I cannot see using a method to fix one problem, then create another. The carbon fouling is a big deal. As carbon builds, it will accumulate inside the engine. This can cause hot spots. The carbon itself can get hot enough to cause pre detonation (pinging), carbon buildup is bad, and when I see carbon on plugs like the one of Ogre, I get squeamish. Then the talk on heat range, so I researched more, God I love the internet.

I am no longer convinced lean is the problem. I am beginning to think that the afxied in current config can and will do long term harm to our engines. Even the ait spoofers, in my opinion, are doing long term harm, thankfully they get adapted out.

I suspect that an improper exhaust could do harm. In years gone by, a friend of mine added aftermarket headers to his Mitsubishi and was always cracking heads from that point forward. They would crack between the valves. That is not the only instance I know of.

My stance back then was, why does a guy in his home garage think he knows more than the engineers who went to school and is paid big bucks and do it for a living daily with dynos and wind tunnels and all the proper test equipment? Well, the airbox design is one reason, for sure. But that was probably not the same guy who worked out the running characteristics and fuel/ignition mapping.

Dave
 
Charlie, the o2 spoof is great, I just wish you could talk roger into adding the second part of the circuit, the part to turn it off after RPM reach higher revs.

Dave I know you had a conversation about this with Roger. What was his response when you asked him?
 
The only correct way to read a plug is with a new plug and after a wot run with the engine shut down while at wot throttle. No idling or driving back home.
 
The only correct way to read a plug is with a new plug and after a wot run with the engine shut down while at wot throttle. No idling or driving back home.

I think when they mentioned that, they were talking about the racer who wanted to know how his wot pass was. The guy shut down at the end of the pass, etc etc.

But to read a plug for us regular guys, you look at the deposits, where they are, color etc etc. how they build over time. This will tell the engine and other related system health. If rings are worn, the plug will foul one way, if it is drinking coolant, it will foul another way. I pouring gas, yet another. The article goes on to say the guy can read alot more than what I typically looked at in a plug. Idle rich or lean, midrange rich or lean timing at idle and wot etc. Seems to be a fairly exacting science.

The topic of plugs probably should get it's own recognition. I haven't been able to come up with a good first paragraph for the topic.

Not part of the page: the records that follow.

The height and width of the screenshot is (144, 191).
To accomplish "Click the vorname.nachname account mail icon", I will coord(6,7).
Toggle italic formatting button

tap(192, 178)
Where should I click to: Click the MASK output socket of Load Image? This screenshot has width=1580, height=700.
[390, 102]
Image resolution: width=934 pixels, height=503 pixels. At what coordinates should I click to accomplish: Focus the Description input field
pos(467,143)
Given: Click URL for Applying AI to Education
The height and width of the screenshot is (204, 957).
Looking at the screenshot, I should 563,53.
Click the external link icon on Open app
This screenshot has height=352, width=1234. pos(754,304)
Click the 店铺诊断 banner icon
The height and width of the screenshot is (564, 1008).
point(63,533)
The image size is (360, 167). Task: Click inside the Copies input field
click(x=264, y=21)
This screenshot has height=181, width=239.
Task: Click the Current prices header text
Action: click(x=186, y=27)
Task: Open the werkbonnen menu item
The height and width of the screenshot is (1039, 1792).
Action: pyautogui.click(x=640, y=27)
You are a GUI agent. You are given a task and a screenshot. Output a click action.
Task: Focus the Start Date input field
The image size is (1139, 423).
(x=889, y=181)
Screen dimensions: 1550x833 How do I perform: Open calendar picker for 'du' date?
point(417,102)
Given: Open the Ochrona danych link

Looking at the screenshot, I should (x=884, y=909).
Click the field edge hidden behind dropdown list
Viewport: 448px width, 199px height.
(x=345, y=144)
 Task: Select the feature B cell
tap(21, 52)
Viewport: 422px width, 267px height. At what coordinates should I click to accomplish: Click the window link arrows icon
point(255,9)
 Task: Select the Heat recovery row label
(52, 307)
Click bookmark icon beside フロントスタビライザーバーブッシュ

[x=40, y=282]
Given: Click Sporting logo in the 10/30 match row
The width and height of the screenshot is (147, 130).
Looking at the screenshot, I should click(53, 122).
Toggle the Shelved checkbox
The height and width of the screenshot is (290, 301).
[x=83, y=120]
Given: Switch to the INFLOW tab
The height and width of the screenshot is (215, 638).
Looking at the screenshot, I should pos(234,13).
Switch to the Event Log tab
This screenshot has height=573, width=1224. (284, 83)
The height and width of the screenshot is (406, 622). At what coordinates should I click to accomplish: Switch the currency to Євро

I don't remember this ever being discussed before.
 
I like the way this discussion is headed. It's time for a new approach to the problem. I was talking to a buddy of mine about this and he immediately asked about the plugs. Mr Mag00 makes a good point about the plugs not looking like they're coming out of a lean running engine. Sure hope this goes somewhere.
 
Here are two photos of my outer plug. It is not running rich. I am running the wukka. I would like to see it a little darker. It is running too lean. 20140806_160917.jpg 20140806_160850.jpg 20140806_160917.jpg
 
This is what I have. Plug on the right is from the center. The open side on top was facing the intake. I did not mark the outboard before pulling. Around 3k miles, 91 chevron, no spoofer, pod mod, and single can. DSC08229.JPG
DSC08232.JPG
 
The manual indicates the plugs to be changed at 20000 kilometers. The center plug looks like it opened up a lot. I wonder if an iridium plug would be better. I think they are dreaming to get 20000 km out of these plugs.